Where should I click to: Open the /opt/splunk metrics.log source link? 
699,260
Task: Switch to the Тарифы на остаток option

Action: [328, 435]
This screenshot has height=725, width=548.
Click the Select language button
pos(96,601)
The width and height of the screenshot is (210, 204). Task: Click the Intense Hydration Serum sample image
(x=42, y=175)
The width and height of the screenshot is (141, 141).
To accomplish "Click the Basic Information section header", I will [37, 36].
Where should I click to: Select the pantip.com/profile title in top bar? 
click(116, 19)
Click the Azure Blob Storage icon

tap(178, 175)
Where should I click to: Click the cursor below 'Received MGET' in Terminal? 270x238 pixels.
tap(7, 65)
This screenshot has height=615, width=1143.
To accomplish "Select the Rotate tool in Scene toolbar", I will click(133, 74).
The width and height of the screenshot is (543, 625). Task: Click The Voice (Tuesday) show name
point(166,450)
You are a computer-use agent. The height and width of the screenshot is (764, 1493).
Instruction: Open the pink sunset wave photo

++++++++

YOUR INSTRUCTIONS: Output only the lines from the one that contains "Where should I click to: Select" through the final line of the records, exactly as given.

TASK OUTPUT:
Where should I click to: Select the pantip.com/profile title in top bar? 
click(116, 19)
Click the Azure Blob Storage icon

tap(178, 175)
Where should I click to: Click the cursor below 'Received MGET' in Terminal? 270x238 pixels.
tap(7, 65)
This screenshot has height=615, width=1143.
To accomplish "Select the Rotate tool in Scene toolbar", I will click(133, 74).
The width and height of the screenshot is (543, 625). Task: Click The Voice (Tuesday) show name
point(166,450)
You are a computer-use agent. The height and width of the screenshot is (764, 1493).
Instruction: Open the pink sunset wave photo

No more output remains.